10. Nos termos da lei (cfr.artº.57, nº.1, do C.P.P.Tributário), uma vez prestada a informação sobre a situação do contribuinte, ficam os serviços tributários vinculados a não proceder de forma diversa, caso se verifiquem os factos identificados e previstos na lei, salvo em cumprimento de decisão judicial. O C.P.P.T. não fixa qualquer prazo de validade à informação prestada, é preciso notar que ela tem, no entanto, dois termos de referência. Por um lado, ela reporta-se aos factos enunciados pelo contribuinte; por outro, reporta-se ao enquadramento jurídico que deles fazem os serviços. Assim, a informação prestada perde qualquer validade se os factos ocorrerem em termos diversos daqueles que foram apresentados aos serviços, nomeadamente se ocorrerem com contornos que lhe tenham sido ocultados. Do mesmo modo, a informação prestada perde validade se as normas jurídicas que serviram à qualificação tributária dos factos vierem, entretanto, a ser alteradas. Por último, se a Fazenda Pública proceder de forma diversa do sentido que constar de informação vinculativa prestada, o acto que praticar enfermará de vício de violação de lei, sendo gerador da sua anulabilidade.

11. A Administração Tributária, com a emissão de uma informação vinculativa, não fica obrigada ao seu cumprimento em relação a todas as situações que se lhe colocam dentro do objecto dessa mesma orientação. Pelo contrário, a vinculação da Administração Tributária ao teor das mesmas é uma vinculação inter-partes, pois somente em relação ao caso em concreto objecto do pedido a Fazenda Pública não pode proceder em sentido diverso da informação prestada, ressalvado o cumprimento de decisão judicial, conforme aludido supra. Regime diferente existe para as informações genéricas proferidas pela Administração Tributária sobre a interpretação das normas tributárias que estejam em vigor no momento do facto tributário, relativamente às quais, nos termos do artº.68-A, nº.1, da L.G.T., a Administração Tributária fica vinculada ao seu cumprimento em relação a todas as situações que se lhe colocam dentro do objecto dessa mesma orientação.

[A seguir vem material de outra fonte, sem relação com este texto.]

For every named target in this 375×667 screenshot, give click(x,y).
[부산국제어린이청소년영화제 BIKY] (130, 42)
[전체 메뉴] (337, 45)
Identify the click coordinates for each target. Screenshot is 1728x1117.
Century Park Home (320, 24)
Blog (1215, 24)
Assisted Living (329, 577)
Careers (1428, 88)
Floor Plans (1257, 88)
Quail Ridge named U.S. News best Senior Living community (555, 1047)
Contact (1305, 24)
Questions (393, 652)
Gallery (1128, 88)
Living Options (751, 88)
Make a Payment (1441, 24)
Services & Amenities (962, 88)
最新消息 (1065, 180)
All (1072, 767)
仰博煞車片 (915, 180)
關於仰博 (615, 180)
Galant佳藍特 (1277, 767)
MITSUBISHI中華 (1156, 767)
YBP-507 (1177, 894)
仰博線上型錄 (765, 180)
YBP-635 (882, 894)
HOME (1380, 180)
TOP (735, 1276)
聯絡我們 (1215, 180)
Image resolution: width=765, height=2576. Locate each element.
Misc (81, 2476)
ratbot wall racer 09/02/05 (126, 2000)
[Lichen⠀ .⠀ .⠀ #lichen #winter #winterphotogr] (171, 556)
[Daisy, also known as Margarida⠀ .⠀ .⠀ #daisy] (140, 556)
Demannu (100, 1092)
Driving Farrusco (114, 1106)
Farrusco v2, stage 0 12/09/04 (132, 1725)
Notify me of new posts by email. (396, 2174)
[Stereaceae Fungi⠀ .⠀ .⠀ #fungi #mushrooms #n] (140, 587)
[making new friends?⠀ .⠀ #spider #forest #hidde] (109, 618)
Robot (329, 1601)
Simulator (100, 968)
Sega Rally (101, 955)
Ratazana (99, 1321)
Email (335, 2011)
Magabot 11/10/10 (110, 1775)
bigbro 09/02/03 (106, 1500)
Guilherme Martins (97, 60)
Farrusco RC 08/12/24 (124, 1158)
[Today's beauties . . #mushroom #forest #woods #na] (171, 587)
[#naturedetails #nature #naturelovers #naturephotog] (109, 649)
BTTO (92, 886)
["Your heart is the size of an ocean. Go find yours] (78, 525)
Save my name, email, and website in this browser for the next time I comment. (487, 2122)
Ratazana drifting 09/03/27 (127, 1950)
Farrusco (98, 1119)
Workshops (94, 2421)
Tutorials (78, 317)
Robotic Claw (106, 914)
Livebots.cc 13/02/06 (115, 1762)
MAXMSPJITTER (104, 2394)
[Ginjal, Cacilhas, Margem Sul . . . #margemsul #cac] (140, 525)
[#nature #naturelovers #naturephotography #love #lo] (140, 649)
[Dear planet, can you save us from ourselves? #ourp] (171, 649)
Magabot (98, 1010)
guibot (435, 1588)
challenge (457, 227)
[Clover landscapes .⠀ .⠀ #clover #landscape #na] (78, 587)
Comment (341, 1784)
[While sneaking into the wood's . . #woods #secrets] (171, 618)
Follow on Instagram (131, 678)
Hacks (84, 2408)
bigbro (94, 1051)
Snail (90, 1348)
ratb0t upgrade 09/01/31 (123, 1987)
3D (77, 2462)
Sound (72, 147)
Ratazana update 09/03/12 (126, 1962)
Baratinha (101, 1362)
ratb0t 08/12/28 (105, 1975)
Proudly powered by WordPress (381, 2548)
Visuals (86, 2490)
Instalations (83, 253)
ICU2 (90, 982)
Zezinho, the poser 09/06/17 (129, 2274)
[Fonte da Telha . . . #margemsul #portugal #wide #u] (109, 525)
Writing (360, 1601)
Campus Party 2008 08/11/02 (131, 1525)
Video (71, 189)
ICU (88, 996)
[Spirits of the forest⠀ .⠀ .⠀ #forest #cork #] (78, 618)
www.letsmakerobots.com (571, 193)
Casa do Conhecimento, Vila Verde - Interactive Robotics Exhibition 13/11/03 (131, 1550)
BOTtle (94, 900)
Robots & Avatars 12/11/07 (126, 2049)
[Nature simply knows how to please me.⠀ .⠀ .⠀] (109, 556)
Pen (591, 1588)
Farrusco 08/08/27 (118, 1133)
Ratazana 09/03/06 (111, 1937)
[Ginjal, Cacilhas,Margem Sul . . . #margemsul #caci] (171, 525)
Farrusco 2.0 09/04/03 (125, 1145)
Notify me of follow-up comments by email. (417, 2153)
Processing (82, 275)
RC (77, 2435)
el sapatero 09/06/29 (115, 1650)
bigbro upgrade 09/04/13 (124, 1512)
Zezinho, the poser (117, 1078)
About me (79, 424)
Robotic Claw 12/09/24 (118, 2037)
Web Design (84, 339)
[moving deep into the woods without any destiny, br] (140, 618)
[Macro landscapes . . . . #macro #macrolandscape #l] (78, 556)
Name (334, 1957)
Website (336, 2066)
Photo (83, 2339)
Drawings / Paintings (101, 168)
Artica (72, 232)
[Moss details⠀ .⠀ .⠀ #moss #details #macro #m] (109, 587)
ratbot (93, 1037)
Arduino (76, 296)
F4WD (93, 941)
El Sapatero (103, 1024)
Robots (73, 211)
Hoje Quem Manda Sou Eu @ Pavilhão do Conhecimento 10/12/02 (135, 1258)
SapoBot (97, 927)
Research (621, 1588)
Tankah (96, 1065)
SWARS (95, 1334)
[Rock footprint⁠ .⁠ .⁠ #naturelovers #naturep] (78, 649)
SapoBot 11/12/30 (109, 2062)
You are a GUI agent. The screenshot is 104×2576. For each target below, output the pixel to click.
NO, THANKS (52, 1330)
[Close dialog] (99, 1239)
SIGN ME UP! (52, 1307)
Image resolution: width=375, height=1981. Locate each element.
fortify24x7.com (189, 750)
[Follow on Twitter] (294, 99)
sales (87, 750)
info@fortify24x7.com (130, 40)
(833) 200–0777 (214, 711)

12. O direito português segue o modelo do recurso de revisão ou reponderação (modelo que tem as suas raízes no Código Austríaco de 1895). Daí que o Tribunal “ad quem” deva produzir um novo julgamento sobre o já decidido pelo Tribunal “a quo”, baseado nos factos alegados e nas provas produzidas perante este. Os juízes do Tribunal de 2ª. Instância, ao proferirem a sua decisão, encontram-se numa situação idêntica à do juiz da 1ª. Instância no momento de editar a sua sentença, assim valendo para o Tribunal “ad quem” as preclusões ocorridas no Tribunal “a quo”. Nesta linha, vem a nossa jurisprudência repetidamente afirmando que os recursos são meios de obter o reexame de questões já submetidas à apreciação dos Tribunais inferiores, e não para criar decisões sobre matéria nova, não submetida ao exame do Tribunal de que se recorre, visto implicar a sua apreciação a preterição de um grau de jurisdição.
Aditamento:
1
Decisão Texto Integral:
ACÓRDÃO
X
RELATÓRIO
X
JOSÉ …………………, com os demais sinais dos autos, deduziu recurso dirigido a este Tribunal tendo por objecto sentença proferida pelo Mmº. Juiz do T.A.F. de Castelo Branco, exarada a fls.99 a 113 do presente processo, através da qual julgou totalmente improcedente a impugnação intentada pelo recorrente tendo por objecto liquidações de I.V.A. e juros compensatórios, relativas ao 3º. trimestre de 2007 e no montante total de € 5.136,80.
X
O recorrente termina as alegações do recurso (cfr.fls.159 a 177 dos autos) formulando as seguintes Conclusões:
1-Relativamente às questões 1 e 2 supra (vd. ponto 17), é entendimento do recorrente que, no caso em apreciação, estamos perante uma viatura que face às suas características, ao nível de construção e equipamento, tem como único destino possível o transporte de mercadorias ou uma utilização com carácter agrícola, comercial ou industrial;
2-Com efeito, o veículo automóvel adquirido pelo ora recorrente é, segundo o certificado de matrícula, um veículo automóvel de marca Toyota, modelo Hilux, da categoria ligeiro, do tipo mercadorias, com lotação de 5 pessoas, incluindo o condutor, com a matrícula …….., não fazendo este documento qualquer alusão à classificação "misto";
3-Tal aliás o que decorre do artigo 106 do Código da Estrada, que refere o seguinte:
"(...)
Os automóveis classificam-se em:
a)Ligeiros: veículos com peso bruto igual ou inferior a 3500kg e com lotação não superior a 9 lugares, incluindo o do condutor.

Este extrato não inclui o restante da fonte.